▶ WORK INSTRUCTION:
Which lines of the entries below include "Фома"? List them all.

============================================================

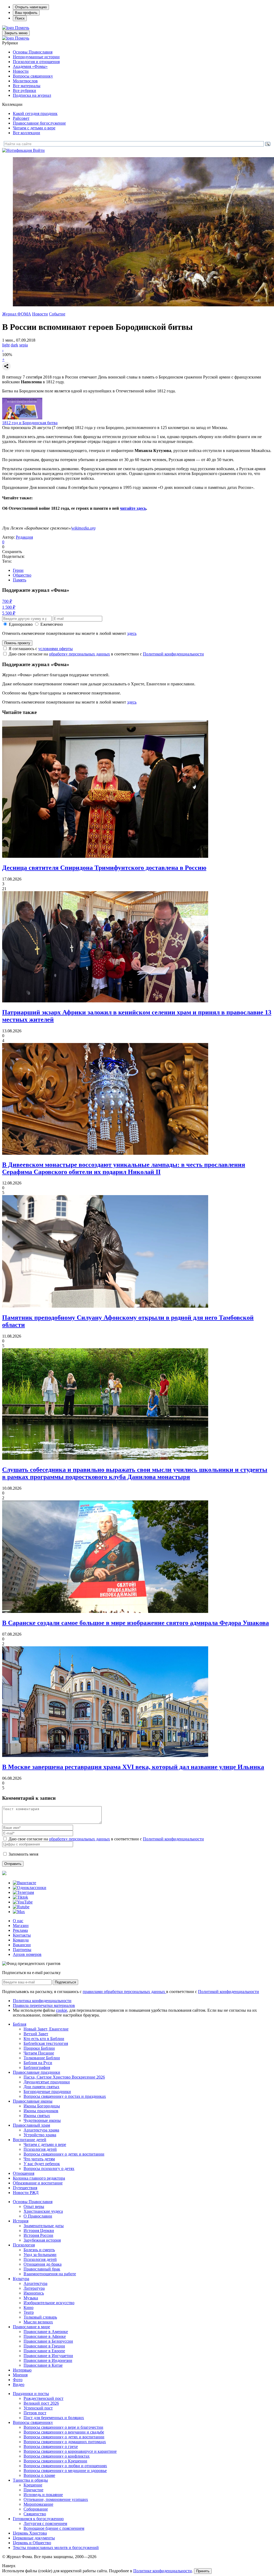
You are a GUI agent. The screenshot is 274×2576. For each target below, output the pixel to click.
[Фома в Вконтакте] (24, 1882)
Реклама (20, 1930)
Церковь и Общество (32, 2542)
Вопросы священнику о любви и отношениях (65, 2465)
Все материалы (26, 85)
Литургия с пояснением (45, 2523)
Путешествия (25, 2187)
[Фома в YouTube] (23, 1902)
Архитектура (35, 2283)
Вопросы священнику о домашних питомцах (65, 2441)
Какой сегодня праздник (35, 113)
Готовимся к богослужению (38, 2518)
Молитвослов (25, 81)
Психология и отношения (36, 61)
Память (19, 580)
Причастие (33, 2490)
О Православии (38, 2216)
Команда (21, 1940)
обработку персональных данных (79, 654)
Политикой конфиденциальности (173, 654)
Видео (18, 2384)
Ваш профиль (26, 13)
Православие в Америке (46, 2331)
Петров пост (35, 2413)
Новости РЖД (26, 2192)
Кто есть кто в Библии (44, 2038)
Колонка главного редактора (39, 2178)
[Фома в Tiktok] (20, 1897)
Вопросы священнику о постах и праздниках (65, 2096)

============================================================

▶ YOUR SOLUTION:
[Фома в Вконтакте] (24, 1882)
[Фома в YouTube] (23, 1902)
[Фома в Tiktok] (20, 1897)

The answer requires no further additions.